START Records provided

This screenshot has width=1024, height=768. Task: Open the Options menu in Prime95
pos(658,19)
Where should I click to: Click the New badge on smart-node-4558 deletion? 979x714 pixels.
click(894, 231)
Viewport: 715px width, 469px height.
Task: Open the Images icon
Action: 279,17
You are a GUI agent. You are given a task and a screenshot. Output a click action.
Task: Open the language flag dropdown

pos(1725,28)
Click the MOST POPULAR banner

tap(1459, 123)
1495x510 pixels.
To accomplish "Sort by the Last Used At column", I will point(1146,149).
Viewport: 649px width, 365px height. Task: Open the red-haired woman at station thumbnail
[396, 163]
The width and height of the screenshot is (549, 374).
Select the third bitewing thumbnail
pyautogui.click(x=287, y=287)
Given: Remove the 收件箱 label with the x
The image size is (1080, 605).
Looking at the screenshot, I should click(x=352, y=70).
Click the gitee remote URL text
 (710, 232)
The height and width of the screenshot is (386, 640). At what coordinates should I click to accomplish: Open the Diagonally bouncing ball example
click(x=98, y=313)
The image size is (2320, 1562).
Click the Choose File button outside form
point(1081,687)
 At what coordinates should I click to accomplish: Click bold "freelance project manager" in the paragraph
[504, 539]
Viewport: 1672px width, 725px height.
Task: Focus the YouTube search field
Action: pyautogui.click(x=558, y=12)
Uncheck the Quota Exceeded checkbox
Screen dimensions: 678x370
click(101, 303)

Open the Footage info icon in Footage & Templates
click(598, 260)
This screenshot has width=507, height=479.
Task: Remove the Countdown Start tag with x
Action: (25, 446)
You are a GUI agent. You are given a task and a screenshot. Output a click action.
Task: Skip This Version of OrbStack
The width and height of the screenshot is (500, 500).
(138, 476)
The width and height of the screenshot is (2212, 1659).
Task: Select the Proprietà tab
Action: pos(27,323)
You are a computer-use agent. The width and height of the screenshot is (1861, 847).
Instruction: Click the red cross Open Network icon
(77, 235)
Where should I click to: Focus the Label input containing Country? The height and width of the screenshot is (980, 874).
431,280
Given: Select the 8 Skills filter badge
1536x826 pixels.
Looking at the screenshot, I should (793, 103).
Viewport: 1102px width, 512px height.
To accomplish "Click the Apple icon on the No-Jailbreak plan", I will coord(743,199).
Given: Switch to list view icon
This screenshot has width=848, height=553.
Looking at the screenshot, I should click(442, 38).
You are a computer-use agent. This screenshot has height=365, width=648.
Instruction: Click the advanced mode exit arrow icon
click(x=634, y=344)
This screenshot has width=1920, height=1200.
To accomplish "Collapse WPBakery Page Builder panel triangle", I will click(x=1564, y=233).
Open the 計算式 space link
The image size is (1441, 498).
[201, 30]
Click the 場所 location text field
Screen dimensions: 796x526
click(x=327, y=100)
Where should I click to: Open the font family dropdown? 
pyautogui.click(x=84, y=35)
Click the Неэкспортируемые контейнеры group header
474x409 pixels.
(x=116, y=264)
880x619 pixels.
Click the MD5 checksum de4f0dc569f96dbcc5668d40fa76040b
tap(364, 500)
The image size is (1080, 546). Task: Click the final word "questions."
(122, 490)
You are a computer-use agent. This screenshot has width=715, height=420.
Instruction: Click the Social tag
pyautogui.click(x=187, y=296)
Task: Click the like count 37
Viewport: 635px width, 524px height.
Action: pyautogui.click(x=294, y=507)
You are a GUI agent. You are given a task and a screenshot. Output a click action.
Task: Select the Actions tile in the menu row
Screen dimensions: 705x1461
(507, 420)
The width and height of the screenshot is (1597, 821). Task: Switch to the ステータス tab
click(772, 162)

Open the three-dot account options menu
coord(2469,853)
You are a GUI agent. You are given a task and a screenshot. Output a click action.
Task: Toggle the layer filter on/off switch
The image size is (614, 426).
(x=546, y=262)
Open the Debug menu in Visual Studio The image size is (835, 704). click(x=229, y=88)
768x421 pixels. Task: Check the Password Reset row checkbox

END Records provided

Every line in the listing that holds the string "checkbox" should be copied out.

**Expected output:**
Uncheck the Quota Exceeded checkbox
768x421 pixels. Task: Check the Password Reset row checkbox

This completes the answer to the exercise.